Neural Networks: Backpropagation Explained

Shagun Mistry - Sep 18 - - Dev Community

Backpropagation is what makes neural networks tick. It's the secret sauce that turns raw data into intelligent predictions, powering everything from self-driving cars to virtual assistants.

The Essence of Learning

At its core, backpropagation is elegantly simple:

  1. See: The network observes data.
  2. Guess: It makes a prediction.
  3. Learn: It refines its understanding based on its mistakes.

Sound familiar? It's how we all learn, transformed into mathematical poetry.

The Dance of Numbers

Let's break it down:

  1. Forward Pass: Data flows through the network, layer by layer.
  2. Error Calculation: The network compares its guess to reality.
  3. Backward Pass: The error ripples back, fine-tuning connections.

It's a beautiful choreography of numbers, each step precisely calculated to bring the network closer to perfection.

A Human Analogy

Imagine you're learning to play darts for the first time. Here's how your learning process mirrors backpropagation in neural networks:

  1. The Forward Pass: Taking Your Shot
    You look at the dartboard (input), estimate the force and angle needed (weights), and throw the dart (output). This is like the neural network making a prediction based on its current understanding.
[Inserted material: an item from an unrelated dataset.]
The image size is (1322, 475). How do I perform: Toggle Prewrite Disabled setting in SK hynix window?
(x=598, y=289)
  2. Calculating the Error: Measuring the Miss
    You see how far your dart landed from the bullseye. The distance and direction of your miss represent the error in the network's prediction.
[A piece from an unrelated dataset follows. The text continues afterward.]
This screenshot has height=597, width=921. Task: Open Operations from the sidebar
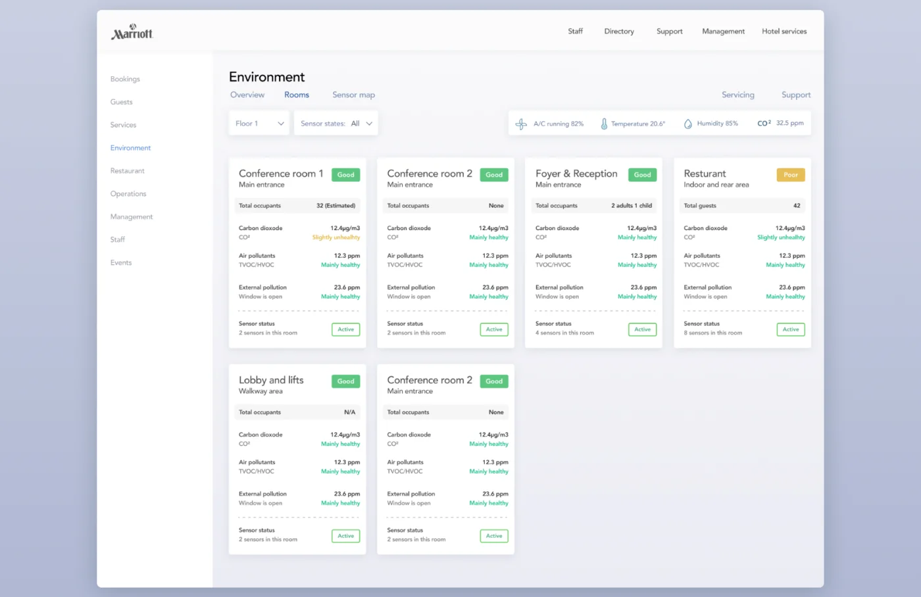(128, 193)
  3. Backpropagation: Analyzing and Adjusting
    Now comes the crucial part. You don't just see that you missed; you analyze why:

    • Was your throw too hard or too soft? (Adjusting the "weight" of your throw)
    • Did you aim too high or too low? (Adjusting the "weight" of your aim)
    • How did your wrist motion affect the throw? (Fine-tuning earlier "layers" of the action)

This is like the error signal propagating back through the neural network, adjusting weights at each layer.

  1. Learning Rate: Pacing Your Adjustments
    You don't completely change your throwing motion based on one try. You make small, incremental adjustments. This is akin to the learning rate in neural networks, preventing overreaction to single errors.

  2. Iterations: Practice Makes Perfect
    You keep throwing darts, each time getting feedback and making tiny adjustments. With enough practice, your aim improves significantly. This iterative process mirrors the many epochs a neural network goes through during training.

  3. Generalization: Adapting to New Targets
    Eventually, you become good enough to hit not just the bullseye, but any part of the dartboard you aim for. This is similar to how a well-trained neural network can generalize its learning to new, unseen data.

In this analogy, your brain acts like the neural network, constantly processing feedback, making adjustments, and improving performance. The key insight is that improvement comes not just from practice, but from mindful analysis of each attempt and systematic adjustment based on errors.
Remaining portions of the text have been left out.